**Stored items:**
---*---
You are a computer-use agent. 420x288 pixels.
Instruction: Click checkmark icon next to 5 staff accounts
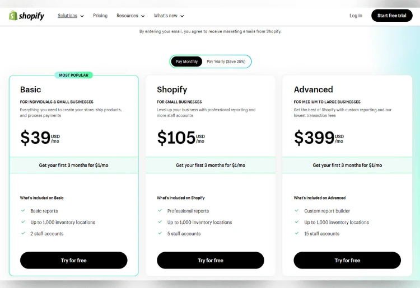pos(160,233)
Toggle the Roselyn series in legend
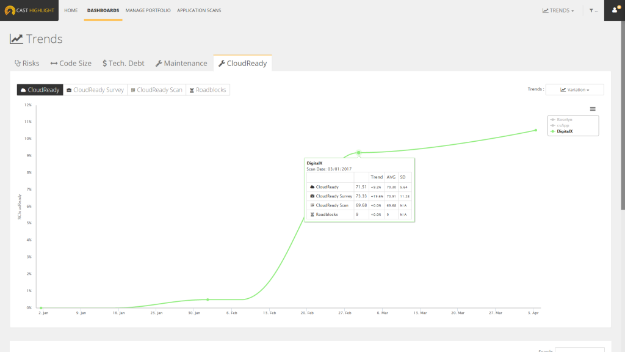This screenshot has height=352, width=625. pos(565,119)
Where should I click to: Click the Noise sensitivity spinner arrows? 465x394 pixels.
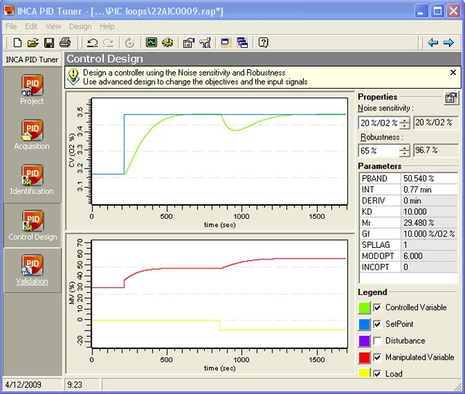pyautogui.click(x=405, y=123)
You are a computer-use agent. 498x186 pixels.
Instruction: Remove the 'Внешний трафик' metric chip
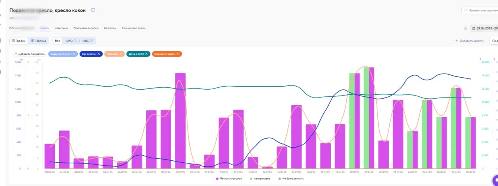(178, 54)
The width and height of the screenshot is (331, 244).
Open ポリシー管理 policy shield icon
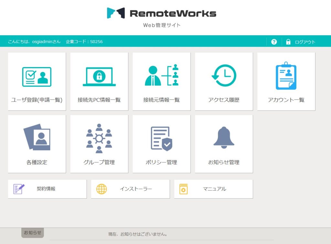[161, 139]
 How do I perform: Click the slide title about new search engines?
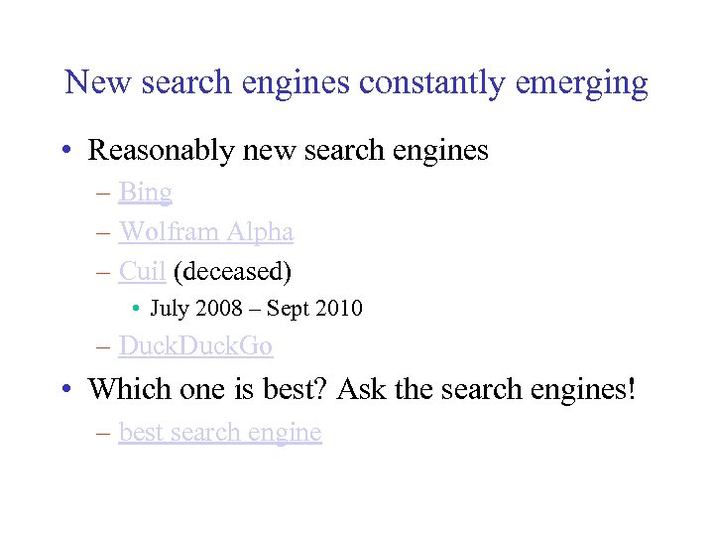(x=356, y=82)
---*---
**YOUR ASSIGNMENT:** Write out all the entries again, word for word, and print no images.

**EXERCISE OUTPUT:**
You are a computer-use agent. 420x288 pixels.
Instruction: Click checkmark icon next to 5 staff accounts
pos(160,233)
Toggle the Roselyn series in legend
This screenshot has height=352, width=625. pos(565,119)
Where should I click to: Click the Noise sensitivity spinner arrows? 465x394 pixels.
pyautogui.click(x=405, y=123)
You are a computer-use agent. 498x186 pixels.
Instruction: Remove the 'Внешний трафик' metric chip
(178, 54)
The width and height of the screenshot is (331, 244).
Open ポリシー管理 policy shield icon
[161, 139]
 How do I perform: Click the slide title about new search engines?
(x=356, y=82)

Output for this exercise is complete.